═════ Data for this exercise ═════
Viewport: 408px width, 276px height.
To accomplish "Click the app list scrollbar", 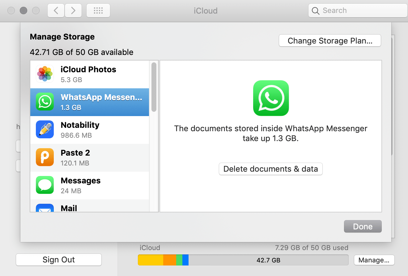I will pos(154,88).
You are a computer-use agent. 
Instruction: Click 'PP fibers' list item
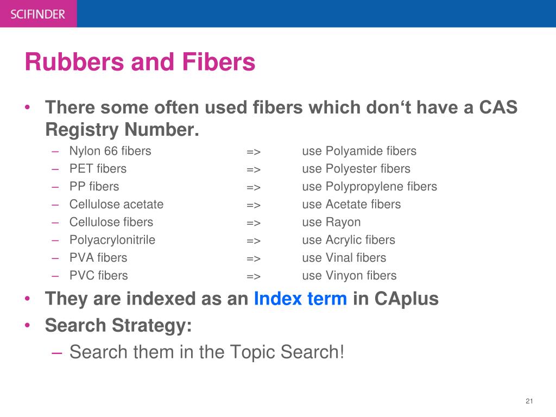click(x=94, y=187)
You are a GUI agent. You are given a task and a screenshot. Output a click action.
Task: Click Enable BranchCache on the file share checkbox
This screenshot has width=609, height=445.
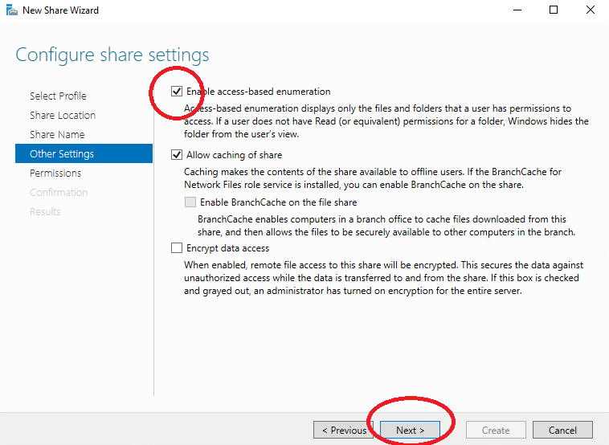click(190, 202)
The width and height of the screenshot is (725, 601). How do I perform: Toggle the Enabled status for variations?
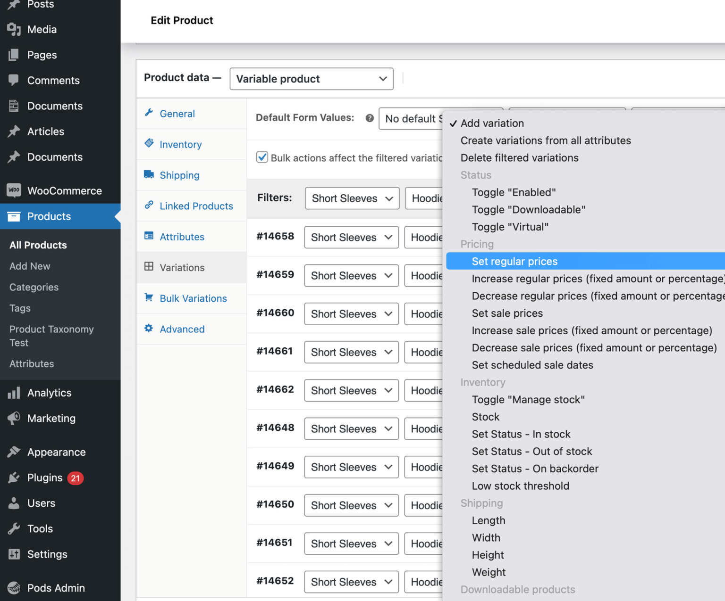click(514, 192)
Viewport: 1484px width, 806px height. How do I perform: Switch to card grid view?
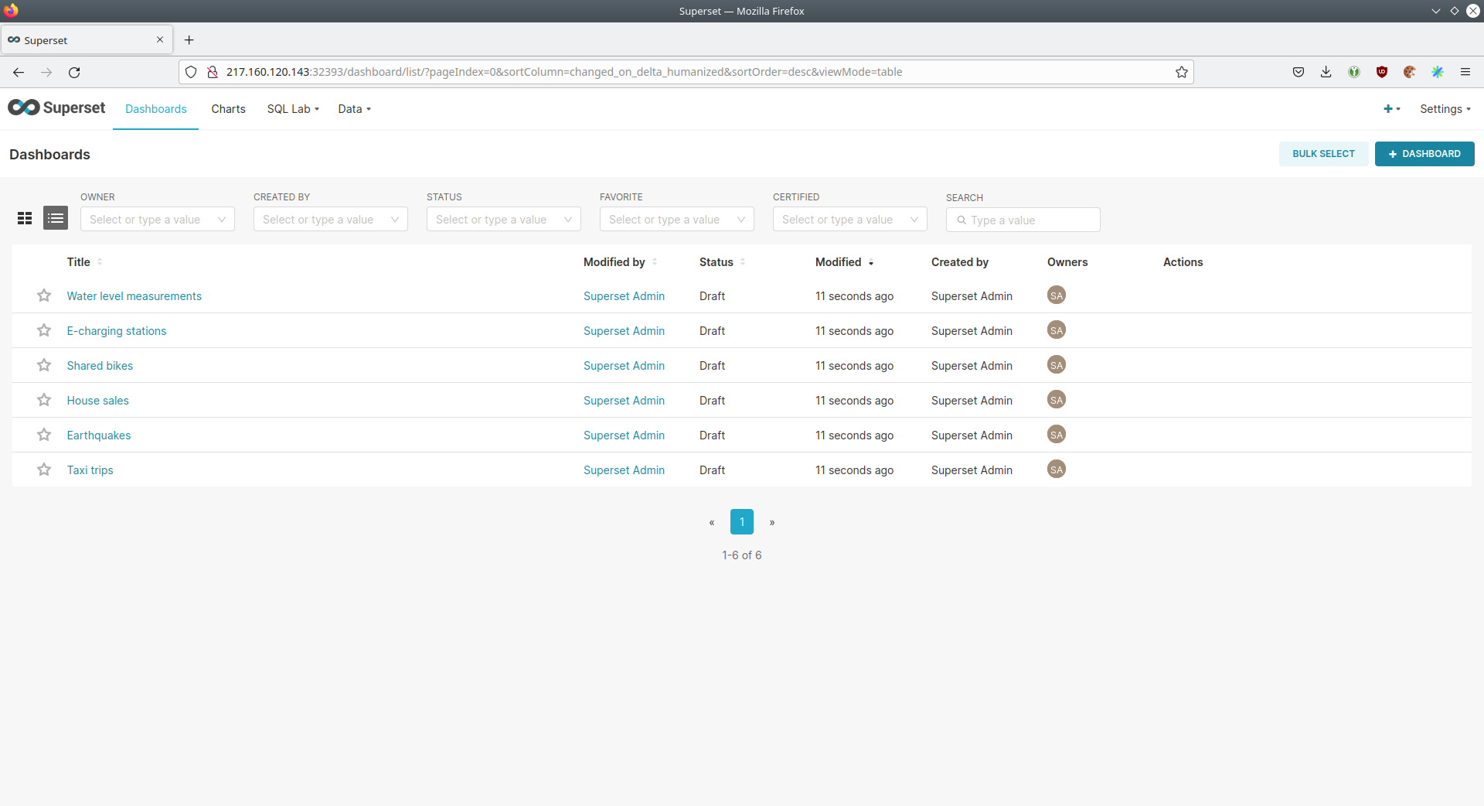25,219
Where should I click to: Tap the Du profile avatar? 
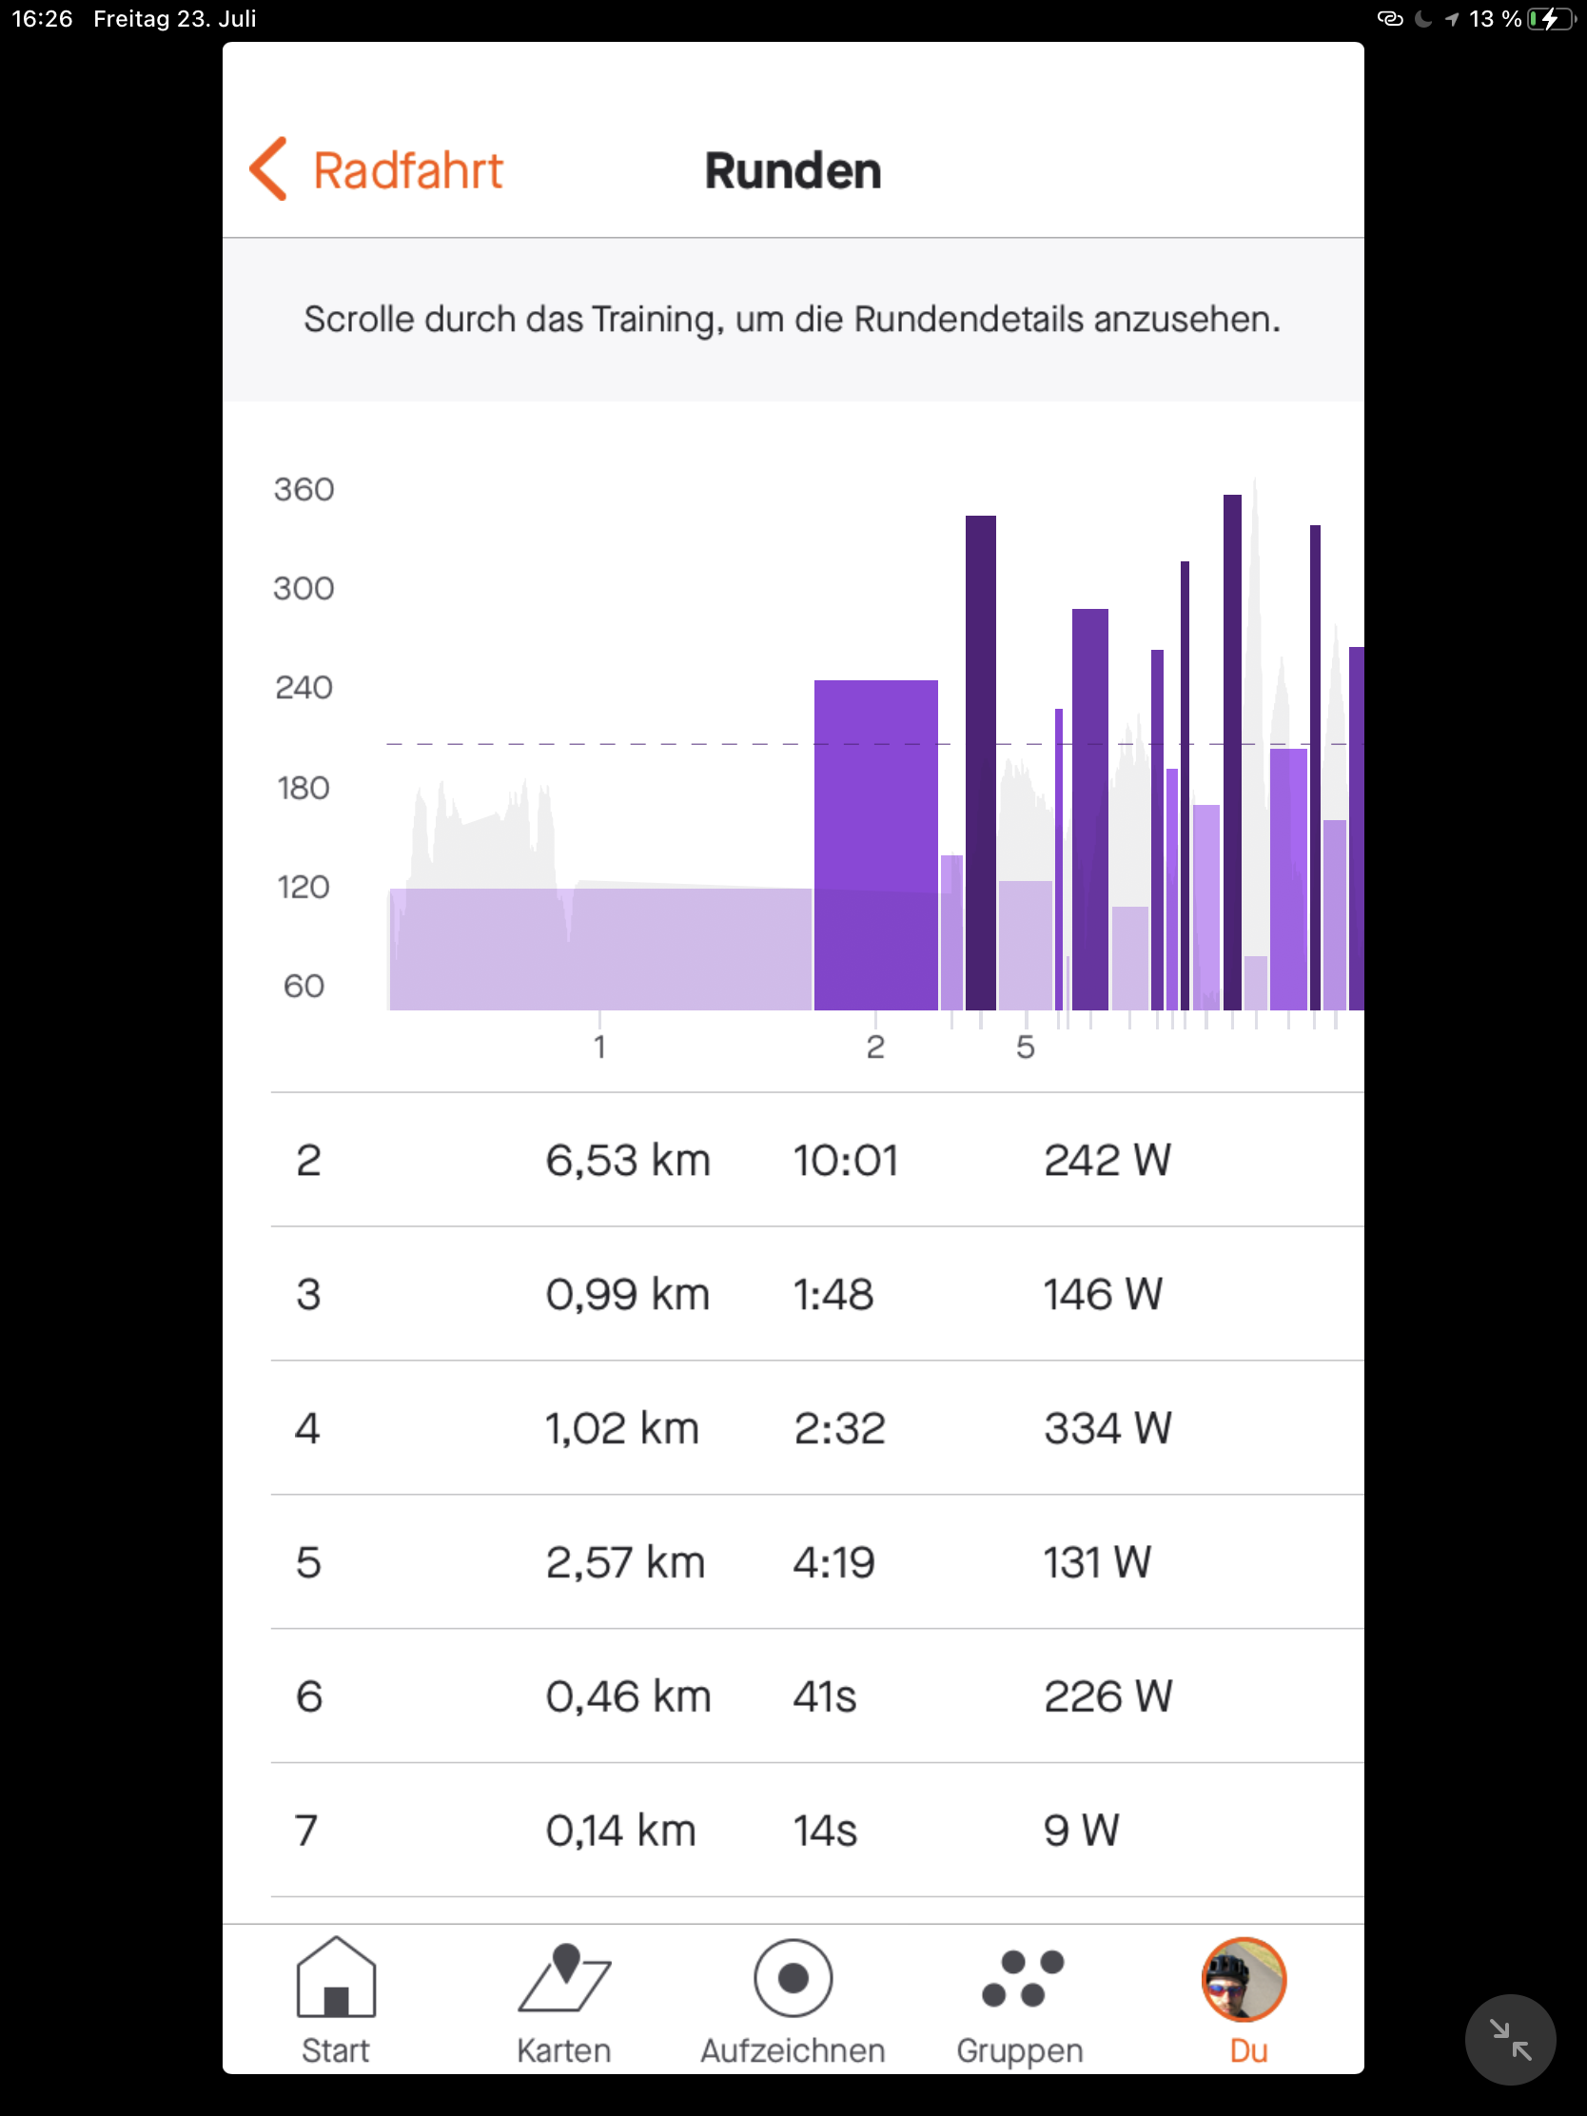(x=1244, y=1978)
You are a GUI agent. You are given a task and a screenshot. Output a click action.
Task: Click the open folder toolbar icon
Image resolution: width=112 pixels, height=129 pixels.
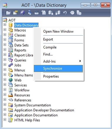click(x=9, y=13)
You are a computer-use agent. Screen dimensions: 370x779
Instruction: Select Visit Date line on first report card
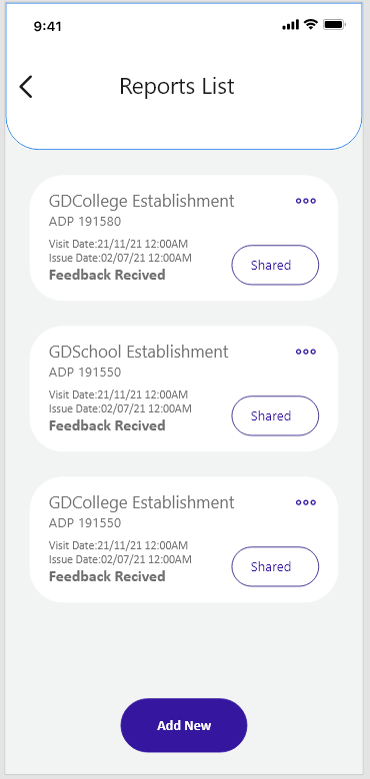coord(118,244)
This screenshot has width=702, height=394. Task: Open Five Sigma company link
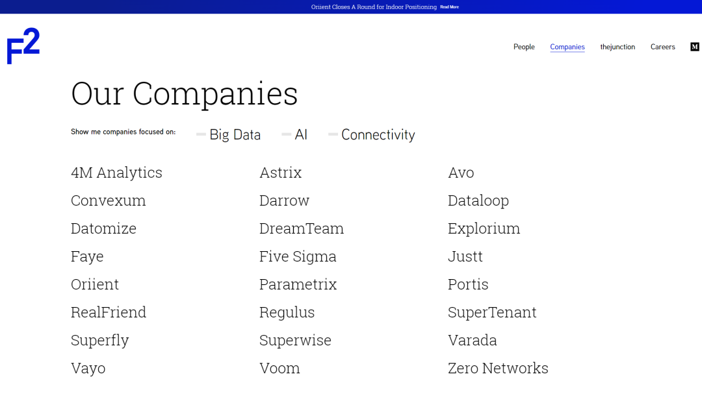(298, 256)
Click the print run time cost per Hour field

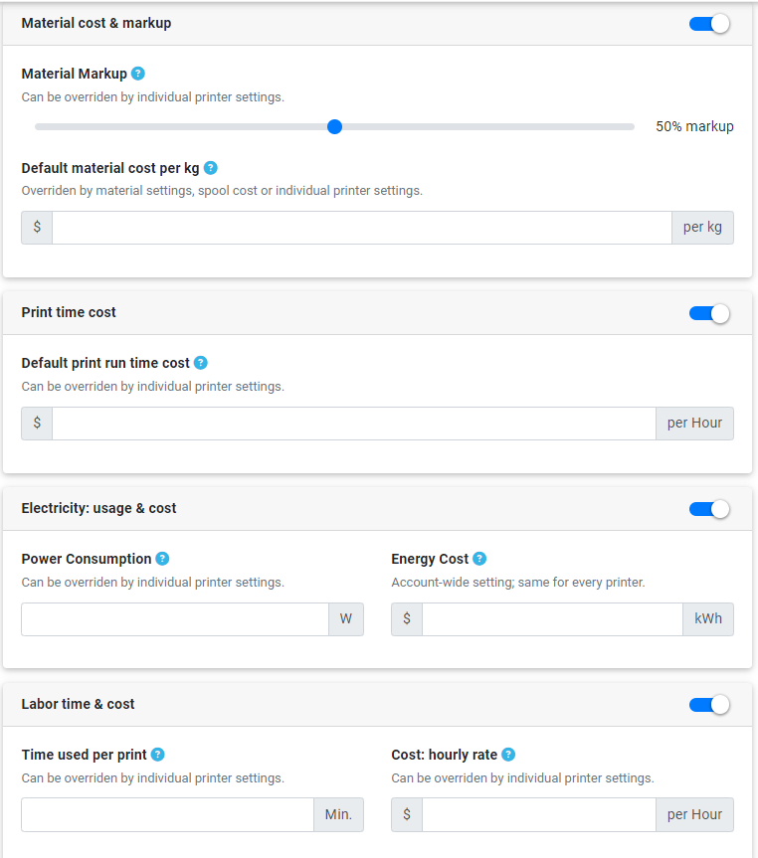354,424
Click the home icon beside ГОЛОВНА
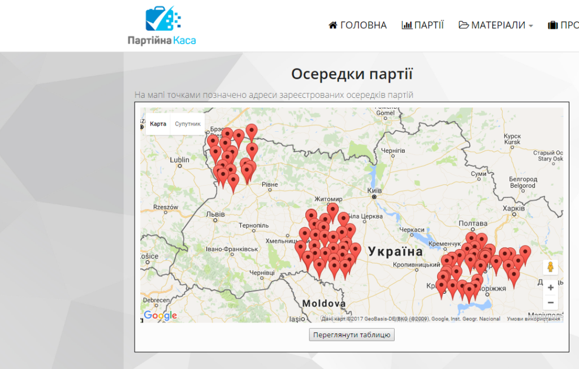This screenshot has height=369, width=579. (x=333, y=25)
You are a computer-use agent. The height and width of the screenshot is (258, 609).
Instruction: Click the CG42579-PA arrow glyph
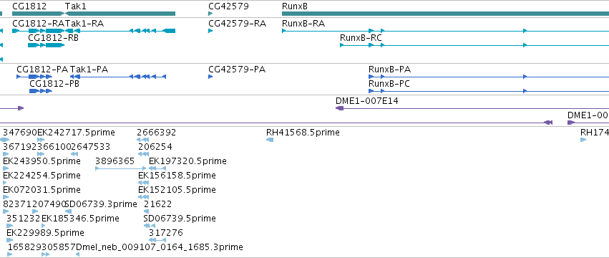point(210,77)
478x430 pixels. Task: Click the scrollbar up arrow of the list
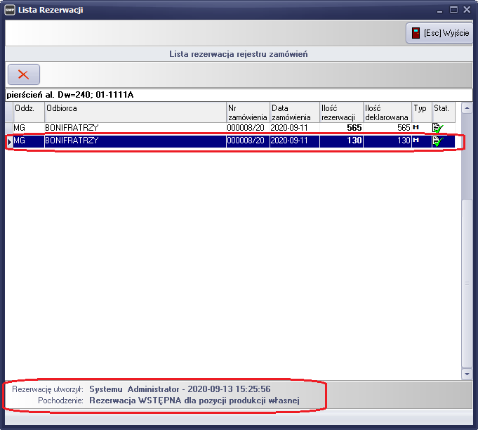[467, 108]
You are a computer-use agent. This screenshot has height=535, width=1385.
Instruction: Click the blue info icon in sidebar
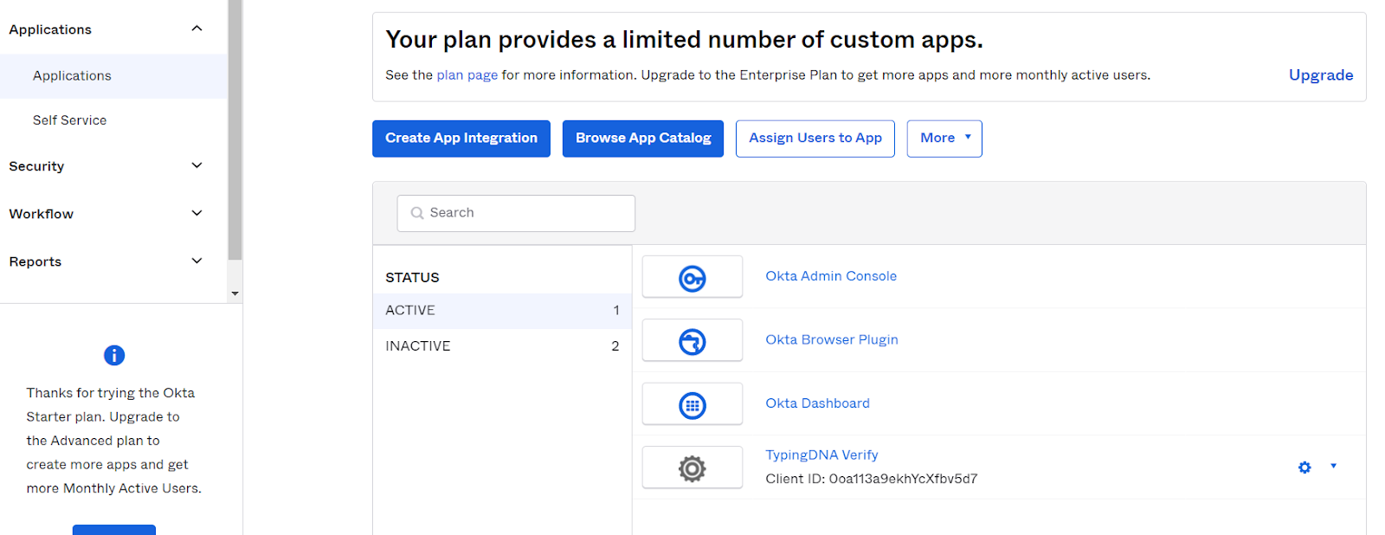[x=114, y=355]
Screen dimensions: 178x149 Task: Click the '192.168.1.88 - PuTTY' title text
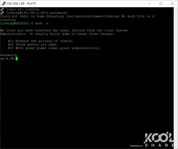21,4
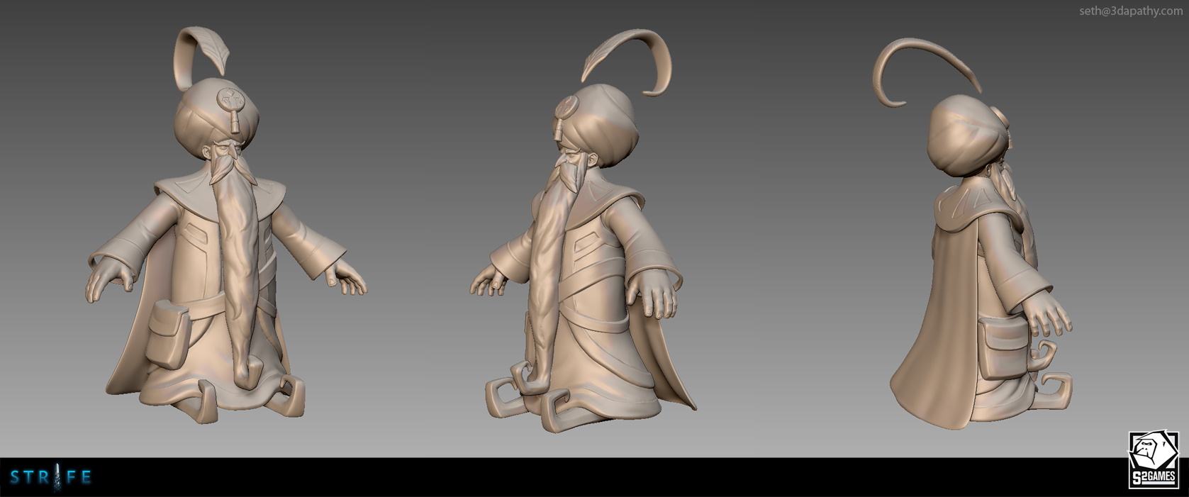Screen dimensions: 1189x497
Task: Open the seth@3dapathy.com email link
Action: pos(1130,11)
═════
**Work item**
Start with the line with "You are a computer-use agent. Screen" in the listing above and stop after the line with "You are a computer-use agent. This". Write out exactly the lines in that stretch and no others, without pictures.

**Result below**
You are a computer-use agent. Screen dimensions: 370x779
Instruction: Select Visit Date line on first report card
coord(118,244)
This screenshot has width=702, height=394. Task: Open Five Sigma company link
(298, 256)
Click the print run time cost per Hour field

354,424
Click the home icon beside ГОЛОВНА
This screenshot has height=369, width=579. (x=333, y=25)
You are a computer-use agent. The height and width of the screenshot is (258, 609).
Instruction: Click the CG42579-PA arrow glyph
point(210,77)
478x430 pixels. Task: Click the scrollbar up arrow of the list
[467, 108]
You are a computer-use agent. This screenshot has height=535, width=1385.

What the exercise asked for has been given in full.